THE ALOE VERA SUCCULENT
The Aloe Vera (also known as the Arabian Aloe), a proto-agave, evolved convergently to the Agave (the American Aloe) in the Old World, more specifically, as the name implies, the Arabian Peninsula. Using the return ticket for the Columbian Exchange, it is widely cultivated today in the Americas, where it is more commonly known as either Savila or Sabila .
Because of its genetically-fixed low Brix content it is unsuitable for direct fermentation and is only good for human consumption when its highly toxic anthraquinones are removed. Today, detoxified unfermented Aloe Vera sap is added to health-market soft drinks, mostly in Asia, for its prebiotic health effect and thickening qualities, although some liqueur makers also use its juices, usually counterbalancing the Arabian Aloe's sap's low Brix content with the sweetness of the American Aloe's juices.
AGAVE & HEALTH
For botanists, the agaves are vegetables, which are universally considered healthy, even if disliked by carnivores. This makes the agave anomalous, since distillers usually use grains (i.e., the seeds of grasses), roots (like potatoes or cassava), or fruits (like grapes or apples), or sweet grasses (like sugar cane) to create distilled spirits.
Adding to its distinctiveness, and its health benefits, the agave is one of the few plants in the world that uses inulin rather than starch to store energy and nutrients. Inulin is a prebiotic that boosts the immune system, calcium absorption and bone density, and encourages beneficial microbial flora in the digestive tract, which is why it is used for baby formula, as well as, we would assert, the fermentation base for a superior type of spirits class, the pure agave spirits. Inulin is also naturally, and self-evidently, gluten-free.
In summary, agave spirits are the world's only inulin vegetable spirit!
THE USES OF THE AGAVE'S JUICES
The juice extracted from the agave pina has four uses. The first is the inulin used in the food industry as a healthy, flavor-enhancing food additive. For example, one liquefied strawberry in a yogurt mixed with inulin can taste like two, while adding prebiotic qualities at the same time.
For making alcohol, what transforms inulin into a fermentable medium - using heat, enzymes, or acids - is hydrolysis.
When concentrated to 74 Brix (starting from around 25 Brix), hydrolyzed agave juice makes agave syrup, a low glycemic-index sweetener, originally created for those afflicted with Type II Diabetes.
Concentrated, non-hydrolyzed agave juice is called simply liquid agave inulin, which after dehydration through dry spraying, becomes agave inulin powder.
And, of course, hydrolyzed agave juice, once fermented and distilled, becomes agave spirits.
ECOLOGY & THE ENVIRONMENT
Agave grows best on marginal land where it does not compete with other crops consumed by humans. It also uses less of the world's limited sweet water resources.

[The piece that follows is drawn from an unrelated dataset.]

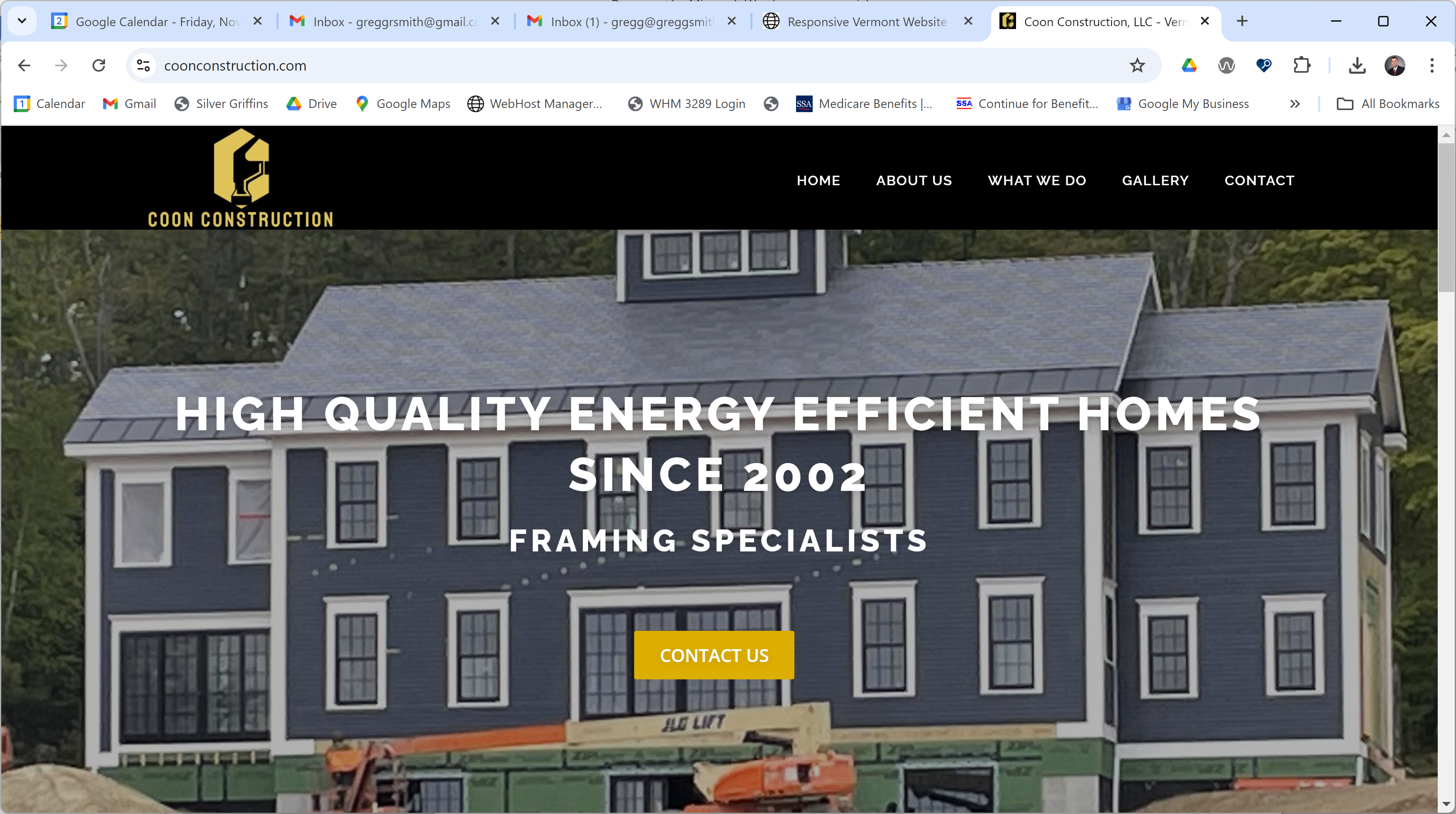
Task: Expand the tab search dropdown arrow
Action: [22, 21]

However, like other forms of intensive agro-tech such as meat and poultry, the eco-agave model fails when agave is grown on plantations that are often irrigated and artificially fertilized to increase the plant's weight. In places like Mexico, it is sold by weight rather than its Brix content, and irrigation raises the weight and also lowers the Brix while also wasting water!
Single-variety, monocultural plantation-grown agave, like the Agave Tequilana Weber and Agave Espadin, also harm the environment, and plantation workers, by needing aggressive pesticides like benzalkonium chloride and Didecyldimethyl ammonium chloride, which are still legal in Mexico and are found in agave syrups from there, despite being illegal in the E.U.
In contrast to Jalisco, in some parts of Mexico (e.g., Durango), Australia (e.g., SA and NSW), India (e.g. Deccan Plateau), Peru, Ecuador, Myanmar, and others, the agaves are usually foraged from the wild, where they grow abundantly and naturally with no irrigation, fertilizers or pesticides, and so makes the resulting agave spirit more eco-sustainable and intrinsically more organic.